What is needed
Search the material below for the string "logo" and extract each line that has it.

Supplied information
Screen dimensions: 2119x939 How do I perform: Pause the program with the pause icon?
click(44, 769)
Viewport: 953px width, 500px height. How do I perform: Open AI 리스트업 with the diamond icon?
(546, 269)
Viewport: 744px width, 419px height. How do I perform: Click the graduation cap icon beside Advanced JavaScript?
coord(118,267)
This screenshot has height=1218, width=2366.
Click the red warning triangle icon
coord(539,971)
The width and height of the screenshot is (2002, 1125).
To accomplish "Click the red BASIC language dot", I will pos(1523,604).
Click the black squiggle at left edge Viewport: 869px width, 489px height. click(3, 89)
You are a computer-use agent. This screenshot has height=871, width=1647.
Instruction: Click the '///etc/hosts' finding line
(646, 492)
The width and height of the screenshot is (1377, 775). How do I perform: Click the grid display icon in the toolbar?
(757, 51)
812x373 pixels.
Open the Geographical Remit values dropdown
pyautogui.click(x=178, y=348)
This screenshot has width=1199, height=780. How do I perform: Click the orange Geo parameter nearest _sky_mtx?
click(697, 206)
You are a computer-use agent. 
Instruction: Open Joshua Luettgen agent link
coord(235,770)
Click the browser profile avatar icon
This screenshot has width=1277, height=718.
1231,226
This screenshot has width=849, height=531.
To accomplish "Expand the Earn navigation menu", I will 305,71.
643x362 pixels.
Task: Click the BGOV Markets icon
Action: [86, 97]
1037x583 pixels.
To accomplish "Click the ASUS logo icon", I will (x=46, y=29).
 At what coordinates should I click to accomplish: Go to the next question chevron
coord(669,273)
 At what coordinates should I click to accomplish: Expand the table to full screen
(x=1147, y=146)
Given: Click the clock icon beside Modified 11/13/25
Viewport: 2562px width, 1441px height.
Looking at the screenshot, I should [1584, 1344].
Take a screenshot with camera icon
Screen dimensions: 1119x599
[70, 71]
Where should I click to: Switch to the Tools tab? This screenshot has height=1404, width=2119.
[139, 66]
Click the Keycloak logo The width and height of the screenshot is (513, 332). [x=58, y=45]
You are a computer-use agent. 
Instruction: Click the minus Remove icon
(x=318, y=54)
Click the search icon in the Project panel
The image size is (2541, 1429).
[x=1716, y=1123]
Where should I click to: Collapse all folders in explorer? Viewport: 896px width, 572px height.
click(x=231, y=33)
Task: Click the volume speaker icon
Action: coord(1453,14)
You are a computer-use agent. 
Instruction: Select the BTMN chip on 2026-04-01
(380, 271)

Task response
To accomplish "Click the ASUS logo icon", I will (x=46, y=29).
Click the Keycloak logo The width and height of the screenshot is (513, 332). [x=58, y=45]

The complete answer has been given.